┌─ INPUT FOR THIS TASK

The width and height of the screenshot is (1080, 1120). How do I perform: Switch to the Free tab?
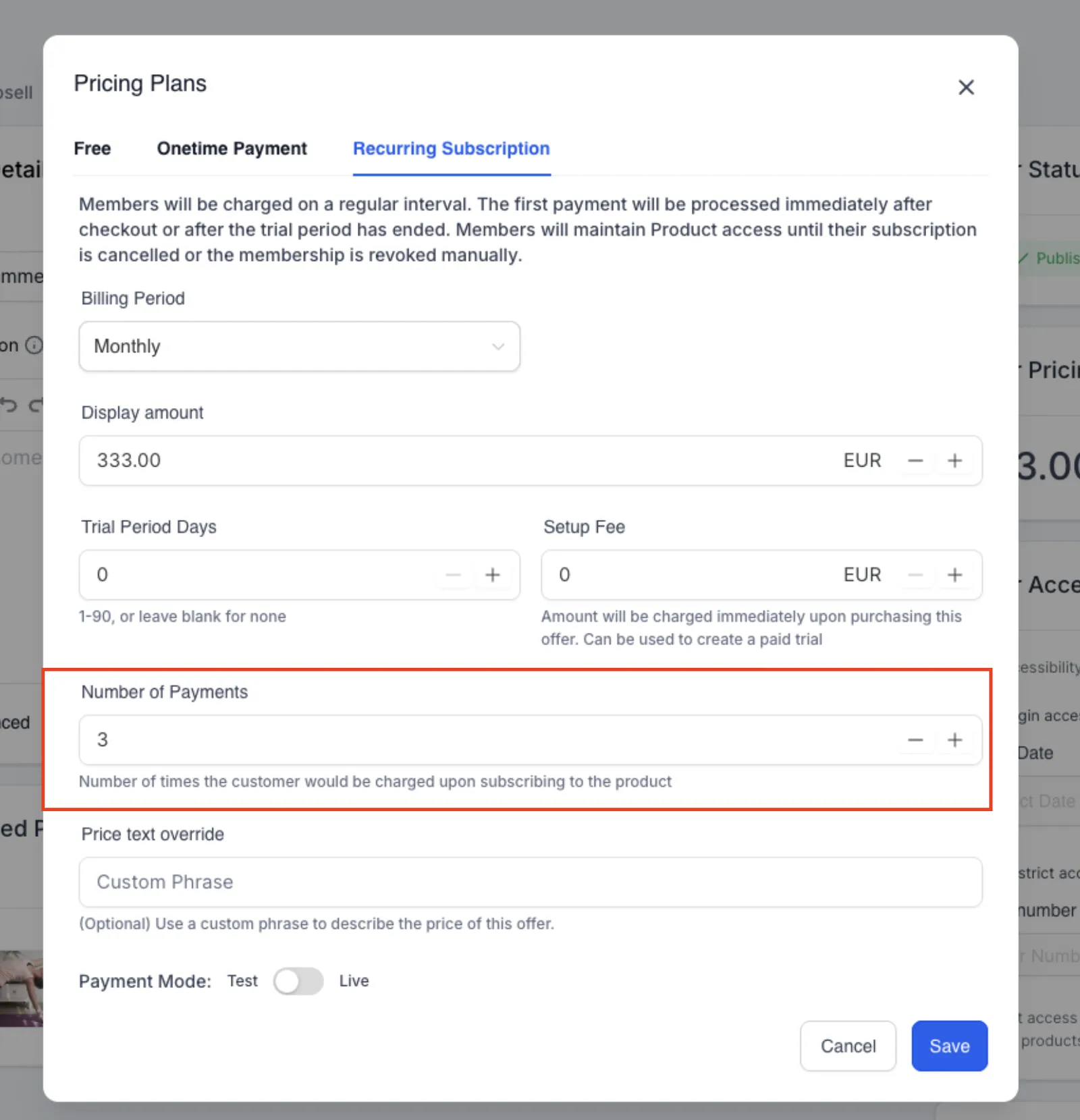(x=92, y=148)
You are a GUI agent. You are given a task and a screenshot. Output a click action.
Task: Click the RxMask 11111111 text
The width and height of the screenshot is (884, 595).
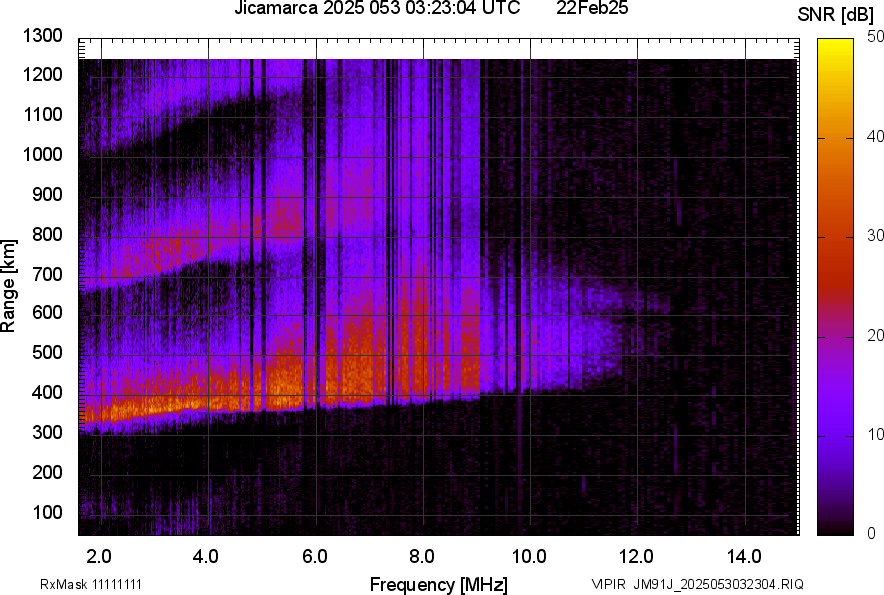(x=76, y=584)
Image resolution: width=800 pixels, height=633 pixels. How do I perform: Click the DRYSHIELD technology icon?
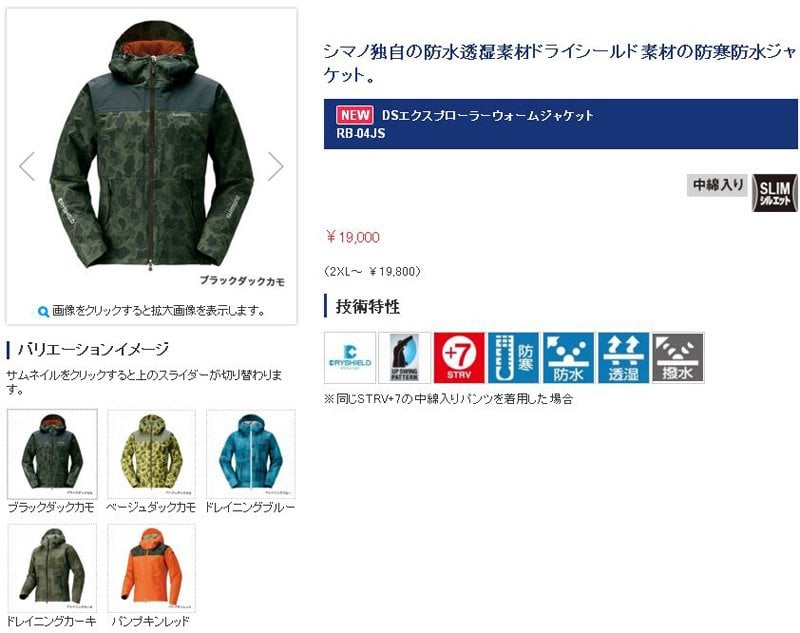350,358
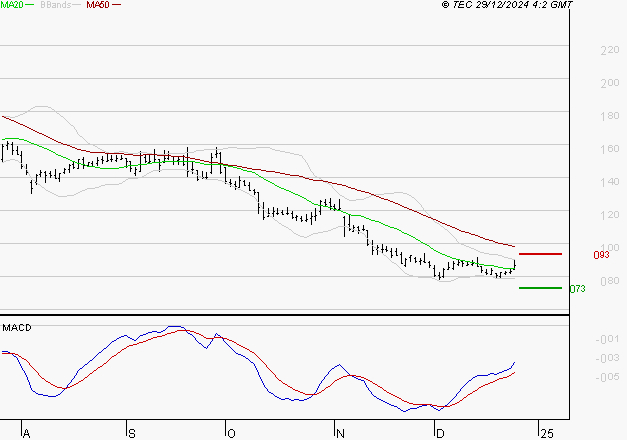Click the MACD panel title
Screen dimensions: 627x440
click(x=15, y=327)
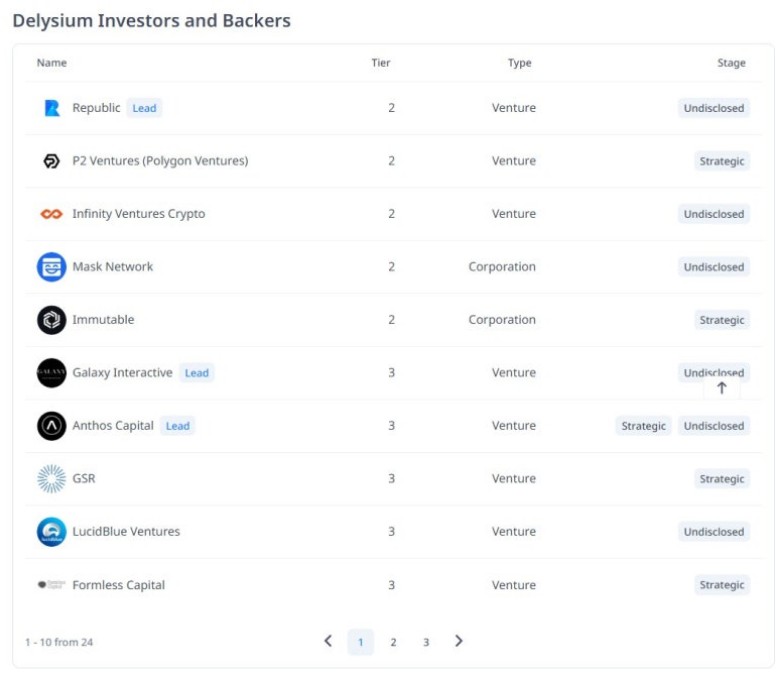Sort by the Tier column header

[x=381, y=63]
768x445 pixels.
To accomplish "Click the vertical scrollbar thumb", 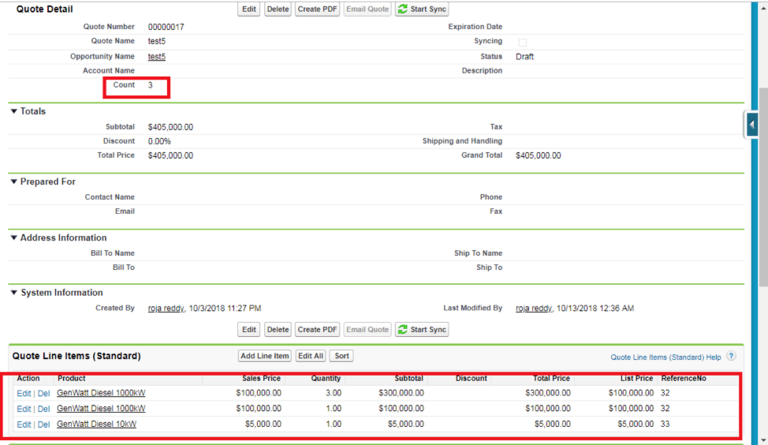I will 763,187.
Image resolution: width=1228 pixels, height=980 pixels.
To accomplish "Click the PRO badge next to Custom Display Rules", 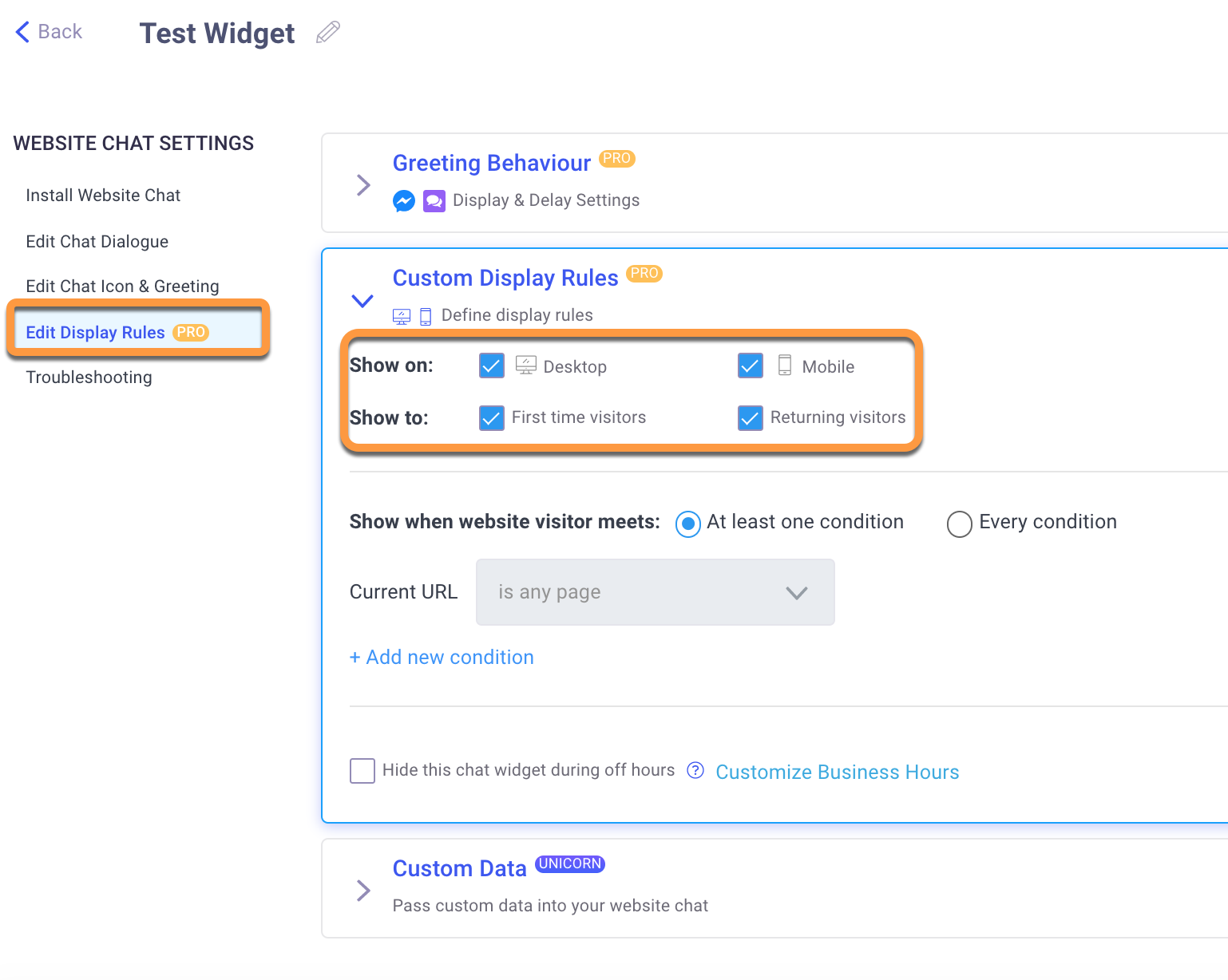I will pos(644,273).
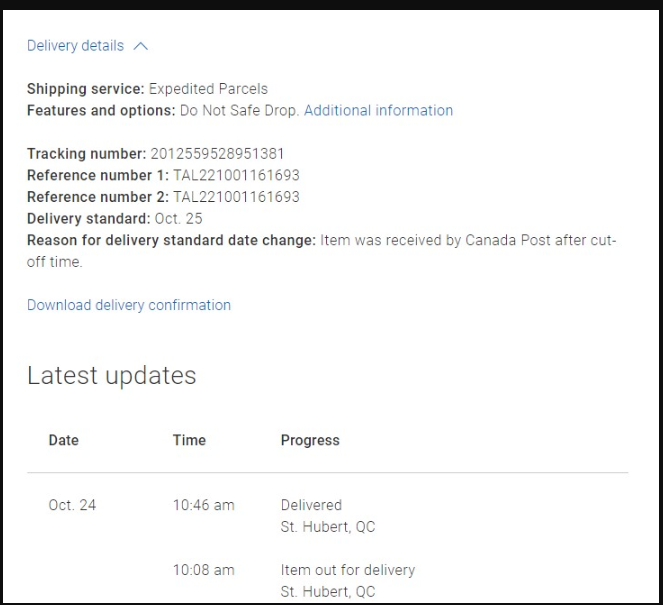Click the Reference number 1 value
The width and height of the screenshot is (663, 605).
[x=236, y=175]
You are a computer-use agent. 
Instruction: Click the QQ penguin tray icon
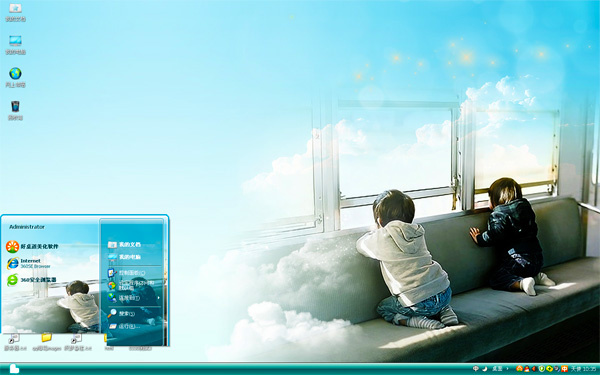(x=527, y=369)
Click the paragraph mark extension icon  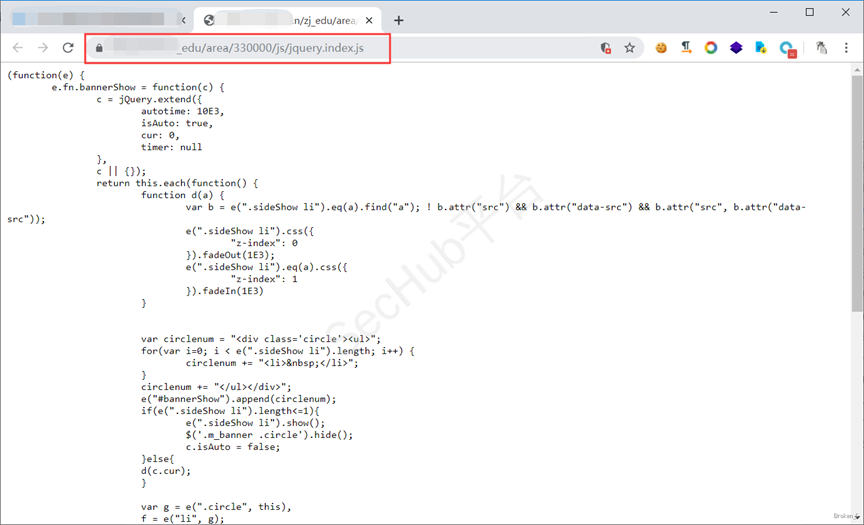point(686,48)
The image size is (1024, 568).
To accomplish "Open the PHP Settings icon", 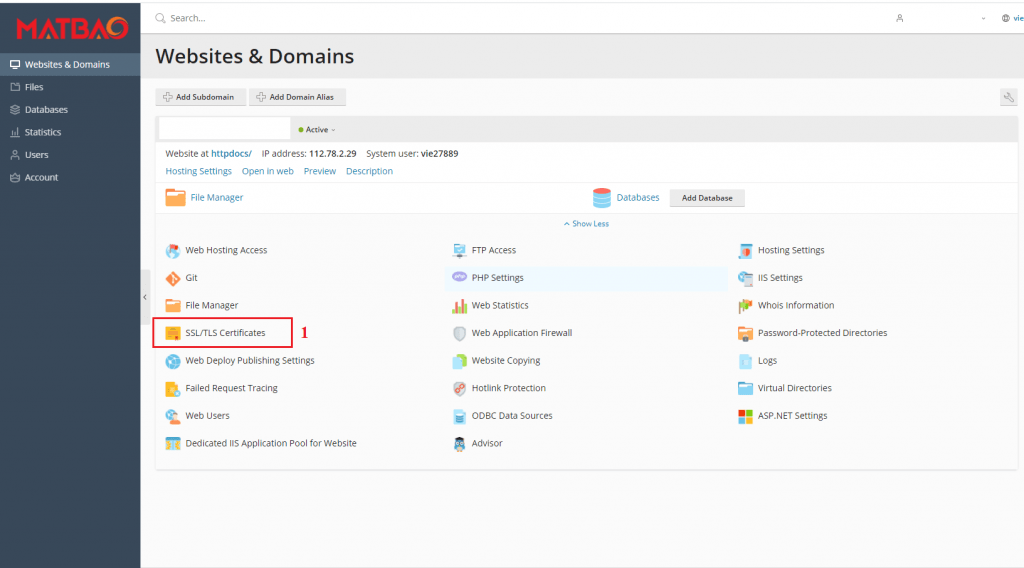I will pyautogui.click(x=460, y=278).
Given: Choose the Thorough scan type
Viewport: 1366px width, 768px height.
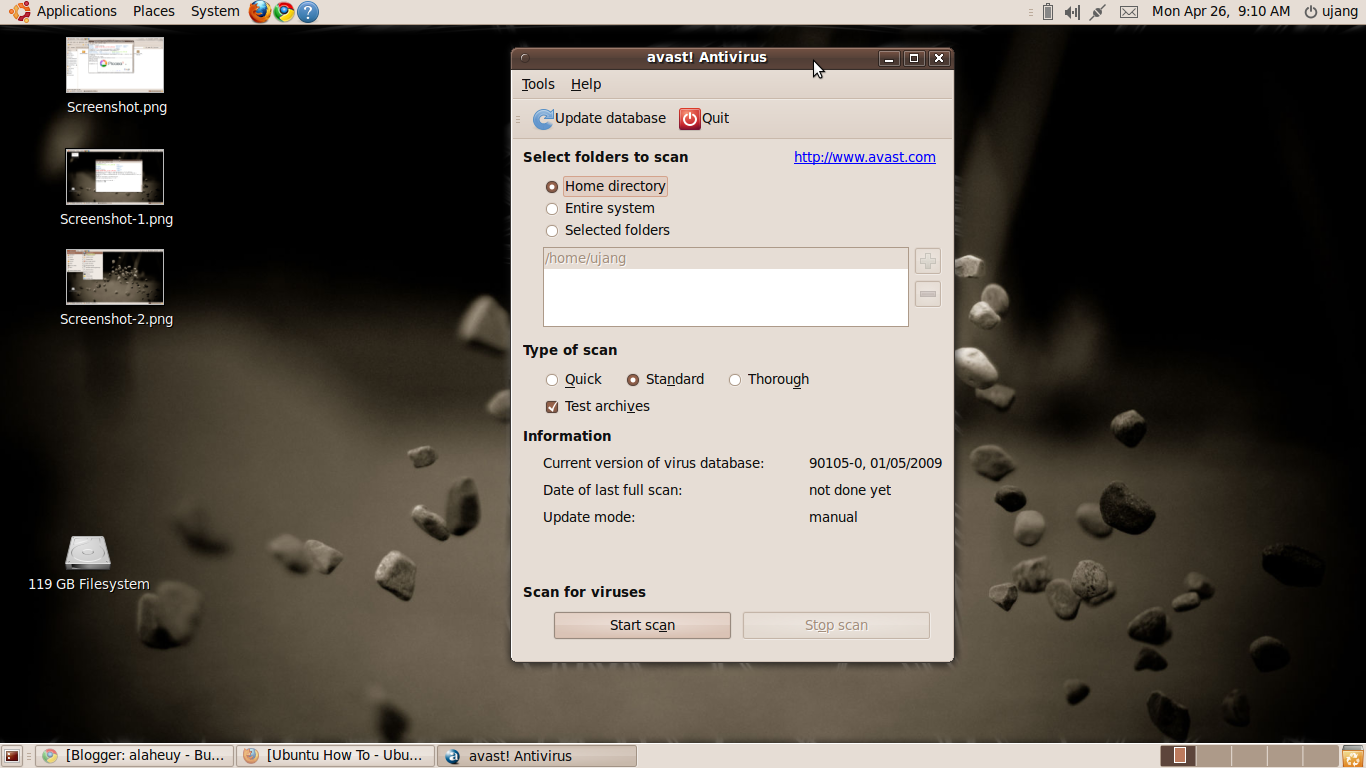Looking at the screenshot, I should [735, 380].
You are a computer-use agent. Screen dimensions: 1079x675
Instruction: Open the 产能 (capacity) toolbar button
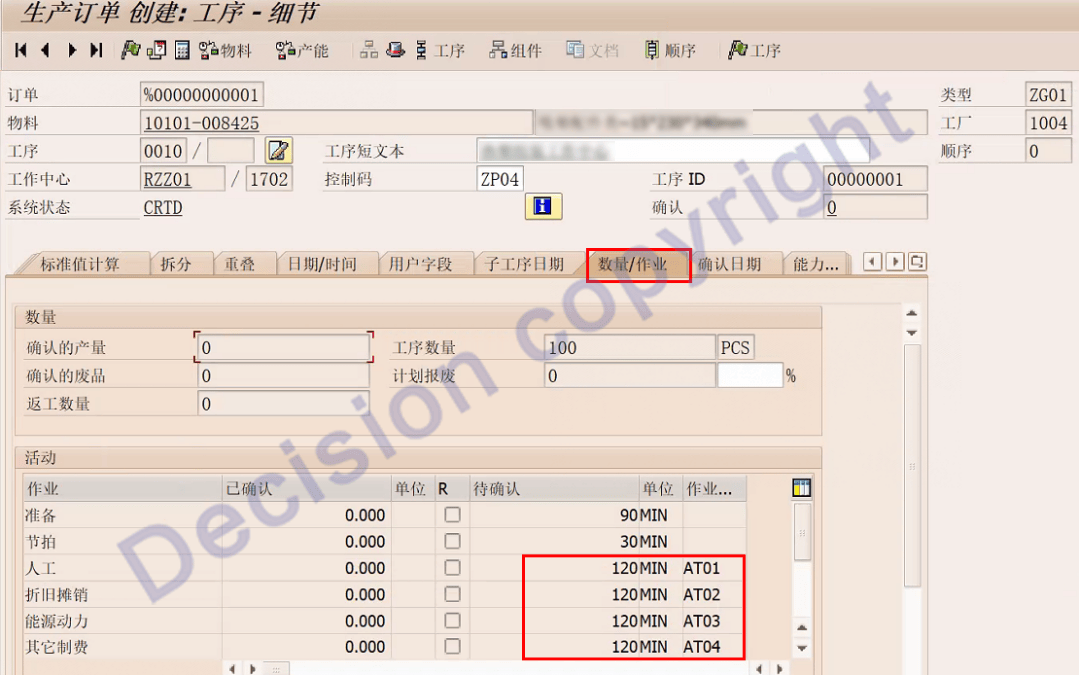[302, 50]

└─

## TRY IT
What lines of the material above hold the string "computer"? Please copy them.

## ANSWER SECTION
You are a computer-use agent. 
You are a computer-use agent. Screen dimensions: 1079x675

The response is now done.